# Assignment:
Everything from the line containing "Task: Click the Maximum" through the last line of the data below should be given again exactly, both end lines included and nothing more.

--- Record extracts ---

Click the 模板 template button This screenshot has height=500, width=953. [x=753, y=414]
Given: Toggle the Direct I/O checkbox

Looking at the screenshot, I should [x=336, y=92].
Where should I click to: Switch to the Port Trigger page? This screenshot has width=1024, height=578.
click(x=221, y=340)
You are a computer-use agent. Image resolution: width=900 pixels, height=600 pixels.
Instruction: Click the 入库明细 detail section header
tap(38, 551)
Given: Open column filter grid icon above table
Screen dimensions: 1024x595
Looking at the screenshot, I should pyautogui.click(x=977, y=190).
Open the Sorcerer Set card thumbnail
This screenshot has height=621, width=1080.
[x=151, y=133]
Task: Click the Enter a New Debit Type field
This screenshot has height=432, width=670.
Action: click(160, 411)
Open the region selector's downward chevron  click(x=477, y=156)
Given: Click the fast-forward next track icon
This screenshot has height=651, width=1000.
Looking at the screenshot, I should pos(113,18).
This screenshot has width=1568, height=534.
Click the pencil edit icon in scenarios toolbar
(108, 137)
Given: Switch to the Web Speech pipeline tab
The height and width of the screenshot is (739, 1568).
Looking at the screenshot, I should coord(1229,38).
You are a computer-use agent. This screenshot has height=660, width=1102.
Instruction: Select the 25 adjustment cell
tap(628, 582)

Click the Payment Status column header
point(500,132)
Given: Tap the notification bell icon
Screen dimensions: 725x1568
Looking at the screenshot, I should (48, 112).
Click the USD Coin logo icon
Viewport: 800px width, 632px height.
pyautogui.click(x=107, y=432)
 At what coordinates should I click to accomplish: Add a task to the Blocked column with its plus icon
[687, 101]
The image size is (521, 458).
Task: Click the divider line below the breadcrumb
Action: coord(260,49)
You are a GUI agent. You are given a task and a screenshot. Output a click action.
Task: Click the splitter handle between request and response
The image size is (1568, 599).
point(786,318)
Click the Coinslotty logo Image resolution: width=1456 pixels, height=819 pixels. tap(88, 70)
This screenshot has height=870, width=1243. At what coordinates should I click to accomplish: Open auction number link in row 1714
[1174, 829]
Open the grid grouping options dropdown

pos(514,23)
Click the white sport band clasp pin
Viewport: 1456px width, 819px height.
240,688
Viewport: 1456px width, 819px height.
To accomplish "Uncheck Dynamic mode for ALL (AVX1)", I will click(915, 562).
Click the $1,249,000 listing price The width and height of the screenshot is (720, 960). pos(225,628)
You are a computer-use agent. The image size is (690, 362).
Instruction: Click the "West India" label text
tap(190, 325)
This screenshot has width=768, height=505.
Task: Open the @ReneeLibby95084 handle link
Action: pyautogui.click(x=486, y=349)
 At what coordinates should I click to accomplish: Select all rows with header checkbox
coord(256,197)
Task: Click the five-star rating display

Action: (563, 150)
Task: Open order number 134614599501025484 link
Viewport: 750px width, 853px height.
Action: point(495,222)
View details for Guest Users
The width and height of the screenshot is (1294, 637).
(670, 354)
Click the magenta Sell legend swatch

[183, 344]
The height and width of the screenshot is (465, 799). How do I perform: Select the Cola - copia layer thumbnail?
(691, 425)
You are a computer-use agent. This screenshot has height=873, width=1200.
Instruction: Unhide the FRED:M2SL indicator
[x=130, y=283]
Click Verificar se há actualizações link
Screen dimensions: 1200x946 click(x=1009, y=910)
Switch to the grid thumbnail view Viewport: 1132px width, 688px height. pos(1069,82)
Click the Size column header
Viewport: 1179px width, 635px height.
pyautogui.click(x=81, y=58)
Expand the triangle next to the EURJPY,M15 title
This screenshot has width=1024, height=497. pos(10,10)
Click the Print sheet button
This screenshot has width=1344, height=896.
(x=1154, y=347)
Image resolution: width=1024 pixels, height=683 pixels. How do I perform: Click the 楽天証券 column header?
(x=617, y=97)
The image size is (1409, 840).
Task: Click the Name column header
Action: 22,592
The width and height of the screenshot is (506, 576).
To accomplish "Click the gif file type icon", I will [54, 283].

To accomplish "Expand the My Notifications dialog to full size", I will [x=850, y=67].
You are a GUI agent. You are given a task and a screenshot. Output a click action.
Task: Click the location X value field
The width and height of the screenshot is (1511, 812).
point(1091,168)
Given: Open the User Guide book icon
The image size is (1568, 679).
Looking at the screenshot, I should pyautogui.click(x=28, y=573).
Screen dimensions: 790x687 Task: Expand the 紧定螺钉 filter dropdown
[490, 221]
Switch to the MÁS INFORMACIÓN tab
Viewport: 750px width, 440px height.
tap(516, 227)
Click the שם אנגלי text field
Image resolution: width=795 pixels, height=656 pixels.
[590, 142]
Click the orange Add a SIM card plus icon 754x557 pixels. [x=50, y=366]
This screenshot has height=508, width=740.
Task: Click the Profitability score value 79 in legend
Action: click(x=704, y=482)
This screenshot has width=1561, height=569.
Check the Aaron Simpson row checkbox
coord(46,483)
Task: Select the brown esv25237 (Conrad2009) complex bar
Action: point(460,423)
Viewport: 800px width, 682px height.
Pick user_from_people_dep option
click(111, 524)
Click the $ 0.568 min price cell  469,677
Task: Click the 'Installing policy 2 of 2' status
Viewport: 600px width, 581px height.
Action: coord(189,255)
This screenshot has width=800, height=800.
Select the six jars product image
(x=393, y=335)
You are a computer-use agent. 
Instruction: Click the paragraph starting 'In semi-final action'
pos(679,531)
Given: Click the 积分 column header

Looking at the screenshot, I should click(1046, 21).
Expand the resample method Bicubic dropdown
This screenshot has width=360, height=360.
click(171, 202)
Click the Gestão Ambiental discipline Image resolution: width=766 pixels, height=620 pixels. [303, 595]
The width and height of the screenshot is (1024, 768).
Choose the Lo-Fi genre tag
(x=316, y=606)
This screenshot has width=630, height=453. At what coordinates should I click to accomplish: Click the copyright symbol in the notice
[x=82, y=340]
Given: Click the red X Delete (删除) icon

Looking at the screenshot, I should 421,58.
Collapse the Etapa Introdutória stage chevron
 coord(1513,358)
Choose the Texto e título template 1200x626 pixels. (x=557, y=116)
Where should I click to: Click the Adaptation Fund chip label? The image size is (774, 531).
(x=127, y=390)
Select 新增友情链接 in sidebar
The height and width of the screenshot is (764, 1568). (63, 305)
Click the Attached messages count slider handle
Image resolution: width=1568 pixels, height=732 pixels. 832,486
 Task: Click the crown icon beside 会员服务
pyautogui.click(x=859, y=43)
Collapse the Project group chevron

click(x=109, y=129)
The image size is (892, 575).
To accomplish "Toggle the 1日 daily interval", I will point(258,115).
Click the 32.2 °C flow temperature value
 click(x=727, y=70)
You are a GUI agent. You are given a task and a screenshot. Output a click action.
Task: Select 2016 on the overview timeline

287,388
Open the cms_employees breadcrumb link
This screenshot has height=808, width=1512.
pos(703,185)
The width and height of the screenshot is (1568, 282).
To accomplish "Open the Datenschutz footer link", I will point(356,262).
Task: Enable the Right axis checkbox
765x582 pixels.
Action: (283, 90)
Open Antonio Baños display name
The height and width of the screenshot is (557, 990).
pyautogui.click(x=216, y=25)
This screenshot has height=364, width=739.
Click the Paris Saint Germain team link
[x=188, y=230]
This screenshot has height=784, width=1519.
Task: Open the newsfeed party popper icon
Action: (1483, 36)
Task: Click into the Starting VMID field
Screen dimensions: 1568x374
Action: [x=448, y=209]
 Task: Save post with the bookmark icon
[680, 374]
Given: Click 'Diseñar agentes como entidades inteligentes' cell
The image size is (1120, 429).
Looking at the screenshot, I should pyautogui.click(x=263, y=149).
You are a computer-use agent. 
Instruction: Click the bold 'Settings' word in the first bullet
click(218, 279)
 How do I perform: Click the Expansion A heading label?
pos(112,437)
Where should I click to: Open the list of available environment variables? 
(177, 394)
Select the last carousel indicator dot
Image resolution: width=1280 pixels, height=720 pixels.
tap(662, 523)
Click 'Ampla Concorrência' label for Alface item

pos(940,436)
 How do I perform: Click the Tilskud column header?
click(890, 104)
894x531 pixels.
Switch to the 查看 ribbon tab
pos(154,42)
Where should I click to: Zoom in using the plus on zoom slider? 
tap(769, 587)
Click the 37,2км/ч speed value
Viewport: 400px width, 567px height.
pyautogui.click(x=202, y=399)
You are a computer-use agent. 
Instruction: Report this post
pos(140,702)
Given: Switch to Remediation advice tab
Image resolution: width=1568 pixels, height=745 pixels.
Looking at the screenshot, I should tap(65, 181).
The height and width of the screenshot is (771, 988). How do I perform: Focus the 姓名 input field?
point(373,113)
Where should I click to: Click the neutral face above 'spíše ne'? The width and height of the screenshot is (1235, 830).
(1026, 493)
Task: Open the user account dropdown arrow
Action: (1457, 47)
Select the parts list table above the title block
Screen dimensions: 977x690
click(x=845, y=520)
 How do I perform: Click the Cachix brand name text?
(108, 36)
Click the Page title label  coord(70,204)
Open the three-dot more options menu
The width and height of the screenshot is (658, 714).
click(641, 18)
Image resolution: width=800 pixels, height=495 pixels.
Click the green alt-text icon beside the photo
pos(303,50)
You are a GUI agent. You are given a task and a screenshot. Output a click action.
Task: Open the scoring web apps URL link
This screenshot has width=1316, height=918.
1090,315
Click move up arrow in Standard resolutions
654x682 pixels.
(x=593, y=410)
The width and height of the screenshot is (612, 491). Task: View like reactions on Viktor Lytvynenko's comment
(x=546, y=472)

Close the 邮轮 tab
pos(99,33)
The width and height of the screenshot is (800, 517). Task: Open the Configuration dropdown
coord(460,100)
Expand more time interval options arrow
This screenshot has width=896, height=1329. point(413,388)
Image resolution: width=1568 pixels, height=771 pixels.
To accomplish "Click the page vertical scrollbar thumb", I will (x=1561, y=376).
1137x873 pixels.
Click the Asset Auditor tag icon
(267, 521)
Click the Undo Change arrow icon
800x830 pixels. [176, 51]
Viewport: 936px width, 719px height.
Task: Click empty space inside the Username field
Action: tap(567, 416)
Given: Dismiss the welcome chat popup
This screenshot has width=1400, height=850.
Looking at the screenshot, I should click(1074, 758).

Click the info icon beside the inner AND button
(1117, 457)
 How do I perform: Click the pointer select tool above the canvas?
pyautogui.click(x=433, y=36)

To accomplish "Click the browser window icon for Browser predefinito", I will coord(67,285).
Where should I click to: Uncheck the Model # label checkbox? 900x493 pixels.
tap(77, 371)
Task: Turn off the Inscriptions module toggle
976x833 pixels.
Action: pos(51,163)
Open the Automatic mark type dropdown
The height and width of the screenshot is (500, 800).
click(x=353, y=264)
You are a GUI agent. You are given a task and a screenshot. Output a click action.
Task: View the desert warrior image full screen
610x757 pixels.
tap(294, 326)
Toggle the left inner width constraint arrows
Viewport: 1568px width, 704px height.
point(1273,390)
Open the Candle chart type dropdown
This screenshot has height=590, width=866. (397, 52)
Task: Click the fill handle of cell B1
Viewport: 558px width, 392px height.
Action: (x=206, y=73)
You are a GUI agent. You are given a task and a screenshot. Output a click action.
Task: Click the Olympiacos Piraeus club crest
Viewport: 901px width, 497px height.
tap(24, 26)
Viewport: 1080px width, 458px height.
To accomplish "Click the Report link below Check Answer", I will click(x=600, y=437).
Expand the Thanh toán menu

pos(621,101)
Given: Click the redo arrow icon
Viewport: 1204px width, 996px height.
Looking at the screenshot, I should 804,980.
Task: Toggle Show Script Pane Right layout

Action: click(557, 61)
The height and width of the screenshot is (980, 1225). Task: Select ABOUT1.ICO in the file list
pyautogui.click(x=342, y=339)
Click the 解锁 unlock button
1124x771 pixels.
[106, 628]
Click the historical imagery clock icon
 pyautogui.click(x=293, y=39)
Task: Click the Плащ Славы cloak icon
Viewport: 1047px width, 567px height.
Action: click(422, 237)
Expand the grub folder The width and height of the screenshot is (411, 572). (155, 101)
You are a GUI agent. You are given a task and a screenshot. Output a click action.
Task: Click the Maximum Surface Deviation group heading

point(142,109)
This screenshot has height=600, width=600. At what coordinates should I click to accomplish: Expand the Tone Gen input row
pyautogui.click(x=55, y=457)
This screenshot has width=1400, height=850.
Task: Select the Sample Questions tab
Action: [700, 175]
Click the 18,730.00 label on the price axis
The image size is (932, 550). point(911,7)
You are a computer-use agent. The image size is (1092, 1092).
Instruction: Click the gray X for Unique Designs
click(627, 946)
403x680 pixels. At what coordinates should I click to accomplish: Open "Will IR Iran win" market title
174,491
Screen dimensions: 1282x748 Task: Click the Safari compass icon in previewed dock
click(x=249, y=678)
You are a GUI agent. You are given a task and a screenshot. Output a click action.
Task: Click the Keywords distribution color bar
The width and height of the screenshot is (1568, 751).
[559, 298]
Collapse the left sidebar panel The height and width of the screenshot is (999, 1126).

---

# Exercise response:
Task: Click the Maximum Surface Deviation group heading

point(142,109)
This screenshot has height=600, width=600. At what coordinates should I click to accomplish: Expand the Tone Gen input row
pyautogui.click(x=55, y=457)
This screenshot has width=1400, height=850.
Task: Select the Sample Questions tab
Action: [700, 175]
Click the 18,730.00 label on the price axis
The image size is (932, 550). point(911,7)
You are a computer-use agent. The image size is (1092, 1092).
Instruction: Click the gray X for Unique Designs
click(627, 946)
403x680 pixels. At what coordinates should I click to accomplish: Open "Will IR Iran win" market title
174,491
Screen dimensions: 1282x748 Task: Click the Safari compass icon in previewed dock
click(x=249, y=678)
You are a GUI agent. You are given a task and a screenshot. Output a click action.
Task: Click the Keywords distribution color bar
The width and height of the screenshot is (1568, 751).
[559, 298]
Collapse the left sidebar panel The height and width of the screenshot is (999, 1126).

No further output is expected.